Metodo 2 di 4: fare esercizio regolarmente
Passaggio 1. Fai almeno 30 minuti di attività fisica al giorno
L'attività fisica abbassa naturalmente i livelli di zucchero nel sangue, migliora la salute e l'energia del cuore e contribuisce anche alla perdita di peso. I diabetici che si allenano regolarmente hanno un migliore controllo dei livelli di zucchero nel sangue e mostrano livelli di A1C più sani.
Passaggio 2. Incorporare l'attività aerobica e anaerobica nella routine di allenamento
L'esercizio anaerobico come l'allenamento con i pesi può aumentare temporaneamente il livello di zucchero nel sangue, mentre l'esercizio aerobico come camminare o nuotare abbasserà automaticamente il livello di zucchero nel sangue.

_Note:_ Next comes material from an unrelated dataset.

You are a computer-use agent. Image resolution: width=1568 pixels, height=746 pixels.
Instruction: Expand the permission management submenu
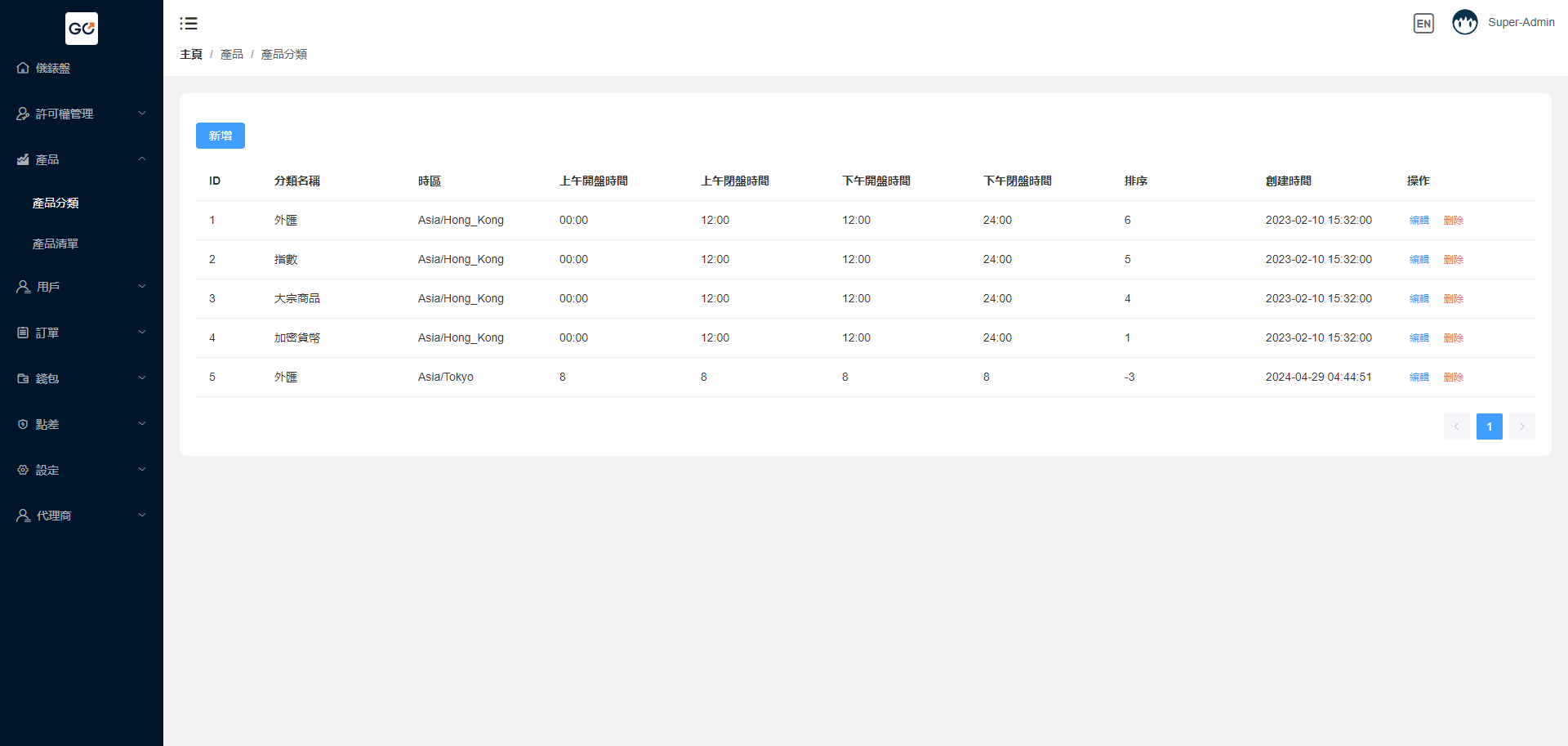pos(142,114)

Nel tempo, entrambi i tipi di esercizio contribuiranno ad abbassare i livelli di A1C.
Passaggio 3. Approfitta delle opportunità per aggiungere più attività al tuo stile di vita quotidiano
Più la tua vita è attiva, migliori saranno i tuoi livelli di A1C nel tempo. Ad esempio, scegli le scale invece delle scale mobili quando possibile e cammina fino ai negozi all'angolo invece di usare un'auto.

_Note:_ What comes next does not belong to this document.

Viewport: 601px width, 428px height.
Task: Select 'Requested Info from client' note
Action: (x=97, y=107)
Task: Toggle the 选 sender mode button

Metodo 3 di 4: Gestire lo stress e l'ansia
Passaggio 1. Pratica le tecniche di rilassamento quando provi stress e ansia
I fatti mostrano che lo stress e l'ansia possono avere un effetto negativo sulla salute del cuore, che può anche peggiorare il diabete.
Pratica attività come la respirazione profonda, lo yoga o la meditazione per calmare il corpo e la mente e ridurre i livelli di stress e ansia
Passaggio 2. Implementa gradualmente i cambiamenti dello stile di vita per proteggere la tua vita dalle cose che scatenano lo stress
La ricerca ha dimostrato che lo stress a lungo termine può avere un impatto negativo sulla salute e contribuire ad aumentare il rischio di obesità, ipertensione, malattie cardiache e altro ancora. Ad esempio, se ti senti stressato per il superlavoro, fai un piano per ridurre le ore.
Metodo 4 di 4: visitare regolarmente i fornitori di servizi sanitari
Passaggio 1. Effettuare e rispettare gli appuntamenti del medico dal proprio medico come raccomandato
Il tuo medico ti aiuterà a monitorare i livelli di A1C e di zucchero nel sangue e ti fornirà le cure di cui hai bisogno per gestire e migliorare il tuo diabete.
Passaggio 2. Prendi tutti i farmaci prescritti per gestire e controllare il diabete
La mancata assunzione dei farmaci prescritti può innescare livelli elevati di zucchero nel sangue e livelli di A1C e in alcuni casi può anche portare al ricovero in ospedale o al peggioramento della malattia.